Felgueiras, João Baptista (1787-1845). Maçon. Bacharel em direito. Magistrado.  Secretário das Cortes Constituintes eleito em 26 de janeiro de 1821. Ministro da justiça no governo de Terceira entre 20 e 24 de Fevereiro de 1842, não chegando a tomar posse.

 

Fonseca, Manuel da Silveira Pinto da (1784-1830) 2º Conde de Amarante e Marquês de Chaves (desde 1823). Herói da guerra peninsular. Instigador da revolta de Vila Real. Entra em Lisboa em 24 de Junho de 1823, recebendo o título de marquês de Chaves. Apoiante do partido miguelista.

 

França, Luís Paulino de Oliveira Pinto da (1771-1824). Maçon. Militar da guerra peninsular. Deputado em 1821-1822 e 1822-1823. Vice-presidente da Câmara dos Deputados em 1822.

 

Galvão, Joaquim de Santo Agostinho Brito França (1767-1845). Da ordem de Santo Agostinho, Licenciado em teologia (1793). Deputado em 1822. Criticou em 1809 o Correio Braziliense que defendia a aplicação a Portugal do modelo constitucional britânico. Autor de Reflexões feitas em abono da verdade sobre... o “Correio Braziliense

 

Jordão, Joaquim teles (1777-1833). Brigadeiro. Adere è revolução de 1820, como comandante de tropas em Braga. Participa na martinhada de 11 de Novembro. Será, com o miguelismo, comandante de tropas que cercam o Porto e governador da Torre de S. Julião da Barra. Morto em Cacilhas em 23 de Julho de 1833.

 

Macedo, Joaquim José da Costa (1777-1867). Guarda-mor da Torre do Tombo. Membro da comissão da Academia das Ciências, autora do projecto constitucional de 21 de Outubro de 1820.

 

Molelos, 1º Barão (Desde 1815) e 1ºVisconde (Desde 1826) de. Francisco de Paula Vieira da Silva e Tovar (1774-1852). Formado em matemática e filosofia. Maçon. Chefe da revolta contra os franceses na Beira. Deputado em 1821-1822. Vintista que, depois, adere ao miguelismo. Activista da martinhada.

 

Morais, Aurélio José de. Tenente. Comandante da revolta liberal de Lisboa de 15 de Setembro de 1820.

 

Póvoas, Álvaro Xavier da Fonseca Coutinho e (1773-1852). Participou na guerra peninsular. Aderiu à revolução de 1820, sendo eleito deputado às Constituintes por dois círculos, devido à popularidade.

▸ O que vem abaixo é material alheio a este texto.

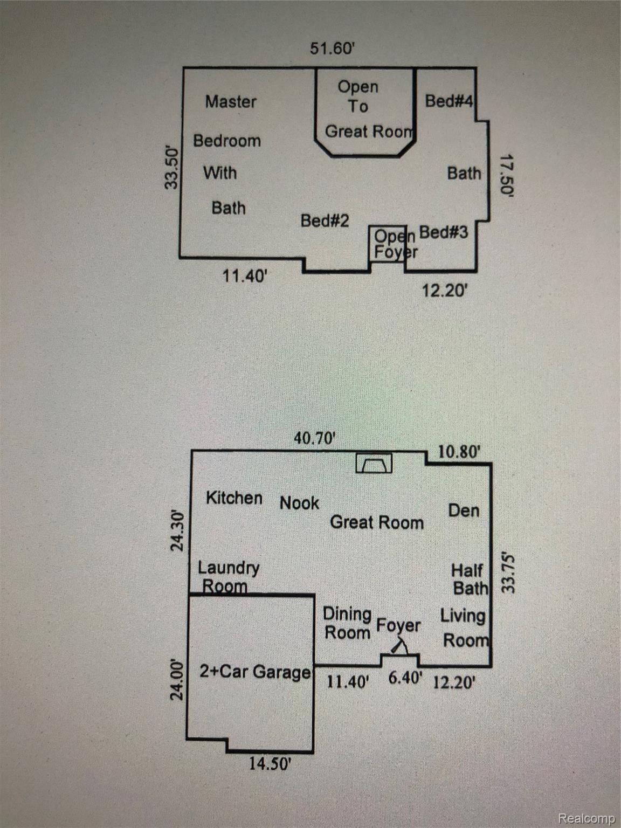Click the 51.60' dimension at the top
click(x=332, y=49)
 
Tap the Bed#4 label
click(x=448, y=101)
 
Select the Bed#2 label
click(x=325, y=221)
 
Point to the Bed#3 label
click(x=444, y=232)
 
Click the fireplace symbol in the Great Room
click(x=374, y=463)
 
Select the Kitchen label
click(x=234, y=498)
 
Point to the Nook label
click(x=299, y=503)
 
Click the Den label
click(x=464, y=510)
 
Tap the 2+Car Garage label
click(x=256, y=672)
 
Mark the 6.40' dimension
click(x=405, y=678)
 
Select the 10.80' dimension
click(x=459, y=451)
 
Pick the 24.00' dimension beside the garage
click(x=177, y=679)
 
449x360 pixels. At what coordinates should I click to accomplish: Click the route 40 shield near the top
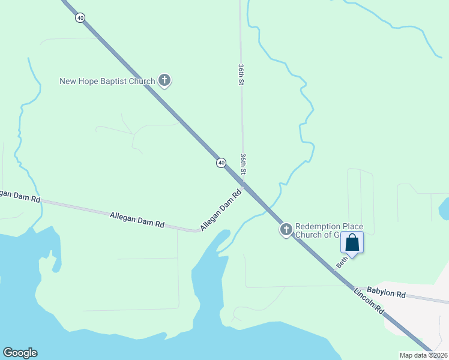[x=80, y=17]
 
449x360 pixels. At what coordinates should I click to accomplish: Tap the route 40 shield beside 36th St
[x=221, y=163]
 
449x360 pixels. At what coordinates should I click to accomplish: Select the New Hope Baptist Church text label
[x=107, y=81]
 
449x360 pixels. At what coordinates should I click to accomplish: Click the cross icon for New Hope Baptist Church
[x=164, y=80]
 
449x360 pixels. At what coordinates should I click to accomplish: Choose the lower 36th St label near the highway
[x=243, y=164]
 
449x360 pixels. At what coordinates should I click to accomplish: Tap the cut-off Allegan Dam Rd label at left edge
[x=20, y=196]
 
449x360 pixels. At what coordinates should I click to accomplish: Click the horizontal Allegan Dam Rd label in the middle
[x=137, y=219]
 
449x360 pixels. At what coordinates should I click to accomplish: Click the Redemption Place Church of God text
[x=329, y=230]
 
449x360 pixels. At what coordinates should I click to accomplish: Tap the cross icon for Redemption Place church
[x=286, y=229]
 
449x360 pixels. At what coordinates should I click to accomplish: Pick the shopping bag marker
[x=352, y=243]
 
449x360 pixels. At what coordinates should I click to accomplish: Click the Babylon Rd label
[x=386, y=292]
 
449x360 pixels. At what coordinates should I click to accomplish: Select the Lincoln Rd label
[x=369, y=301]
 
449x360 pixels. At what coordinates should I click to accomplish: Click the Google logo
[x=20, y=353]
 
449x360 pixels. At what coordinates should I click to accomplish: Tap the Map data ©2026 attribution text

Partidário de D. Miguel e um dos seus chefes militares. Nomeado governador militar das duas Beiras em 9 de Janeiro de 1847, durante a Patuleia. Membro da maçonaria.

 

Rangel, josé máximo pinto da fonseca (1761-1832). Major do exército. Deputado em 1822. Implicado na conspiração de Gomes Freire. Foi ministro da guerra de 30 de Maio a 2 de Junho de 1823, por ocasião da vilafrancada. Autor de Projecto de Guerra contra todas as guerras, offerecido aos chefes das nações europeas, Coimbra, Imprensa da Universidade, 1824. Morreu, com 70 anos, no tempo do reinado de D. Miguel.

 

Sampaio, Conde de.  Manuel António de Sampaio Melo e Castro Torres Lusignham. Presidente da Junta de Governo de Lisboa, nomeada em 13 de Setembro de 1820. Presidente da regência do reino nomeada pelas Cortes em 26 de Janeiro de 1821.

 

São Luís, Frei Francisco de (1766-1845). Maçon, com o nome simbólico de Condorcet. Nome beneditino dado a Francisco Justiniano Saraiva. Professor de Coimbra e sócio da Academia das Ciências de Lisboa. Combate os franceses em 1808. Adere ao Sinédrio e será membro preponderante da Junta Provisional em 1820. Deputado da Junta de Governo criada em Alcobaça em 27 de Setembro de 1820. Membro da regência do reino nomeada pelas Cortes em 26 de Janeiro de 1821. Reitor da universidade de Coimbra e bispo da mesma cidade (1821-1823). Deputado em 1823. Presidente da Câmara dos Deputados em 1826 e 1834. Exilado na Serra de Ossa entre 1828 e 1834. Será depois patriarca de Lisboa, ficando conhecido como Cardeal Saraiva. Ministro do reino no governo de Palmela entre 24 de Setembro de 1834 e 16 de Fevereiro de 1835. Autor do Manifesto da nação portuguesa aos soberanos e povos da Europa, de 15 de Dezembro de 1820. Ver Obras Completas de 1855.

 

Sepúlveda, Bernardo Correia de Castro e (1791-1833). Maçon, membro do Sinédrio. Oficial de infantaria na Revolução de 1820. Deputado 1820-1821. Adere depois à Vilafrancada, como general em armas da Corte. Preso em Peniche 1823-1824. Exílio em França 1824-1833.

 

Sotto Mayor, João da Cunha (1767-1850). Magistrado. maçon. Adere ao Sinédrio em Maio de 1820. Amigo de António da Silveira.Vogal da regência do reino nomeada pelas Cortes em 26 de Janeiro de 1821. Grão-mestre do Grande Oriente Lusitano, em 1821-1823, tendo como colaboradores, Agostinho José Freire, José Correia da Serra, Nuno Álvares Pereira Pato Moniz e Manuel Borges Carneiro. Deputado às Constituintes de 1821. Par do reino em 1834-36. Deputado em 1837-1838.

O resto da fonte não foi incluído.